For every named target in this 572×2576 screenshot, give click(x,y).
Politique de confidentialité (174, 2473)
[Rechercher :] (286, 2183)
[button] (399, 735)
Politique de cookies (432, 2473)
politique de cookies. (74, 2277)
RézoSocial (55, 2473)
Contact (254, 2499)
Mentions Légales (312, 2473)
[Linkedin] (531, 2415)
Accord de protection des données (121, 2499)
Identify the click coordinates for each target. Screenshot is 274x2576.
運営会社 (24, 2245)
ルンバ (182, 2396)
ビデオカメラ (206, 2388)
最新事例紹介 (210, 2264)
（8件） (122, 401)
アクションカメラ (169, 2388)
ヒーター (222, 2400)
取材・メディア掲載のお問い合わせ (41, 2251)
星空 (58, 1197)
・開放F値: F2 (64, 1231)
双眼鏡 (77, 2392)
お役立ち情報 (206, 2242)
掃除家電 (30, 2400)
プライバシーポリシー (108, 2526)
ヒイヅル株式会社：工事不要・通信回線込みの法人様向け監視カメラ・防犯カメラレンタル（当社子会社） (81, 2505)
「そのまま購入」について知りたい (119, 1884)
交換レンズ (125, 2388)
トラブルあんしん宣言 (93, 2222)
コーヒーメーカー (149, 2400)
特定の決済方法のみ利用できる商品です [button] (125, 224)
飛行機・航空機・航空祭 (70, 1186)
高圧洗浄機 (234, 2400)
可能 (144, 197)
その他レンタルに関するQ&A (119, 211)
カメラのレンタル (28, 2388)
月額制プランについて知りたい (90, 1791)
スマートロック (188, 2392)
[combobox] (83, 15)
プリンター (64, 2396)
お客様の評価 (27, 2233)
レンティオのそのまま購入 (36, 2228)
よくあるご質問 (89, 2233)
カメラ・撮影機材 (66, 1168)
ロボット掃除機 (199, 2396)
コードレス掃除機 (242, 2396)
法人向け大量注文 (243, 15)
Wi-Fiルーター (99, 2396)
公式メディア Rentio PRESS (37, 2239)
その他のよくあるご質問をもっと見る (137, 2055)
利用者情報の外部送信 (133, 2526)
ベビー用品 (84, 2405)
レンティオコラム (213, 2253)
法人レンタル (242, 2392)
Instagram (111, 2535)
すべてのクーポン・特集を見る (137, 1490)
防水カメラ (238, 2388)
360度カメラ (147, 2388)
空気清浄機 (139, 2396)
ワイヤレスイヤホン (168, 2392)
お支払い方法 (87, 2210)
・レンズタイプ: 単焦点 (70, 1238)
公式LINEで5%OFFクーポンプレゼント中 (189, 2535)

★ ★ ★ ★

WORK TO BE COMPLETED: Every line of the material that holds the word "button" must be found and copied.

SOLVED EXERCISE:
[button] (399, 735)
特定の決済方法のみ利用できる商品です [button] (125, 224)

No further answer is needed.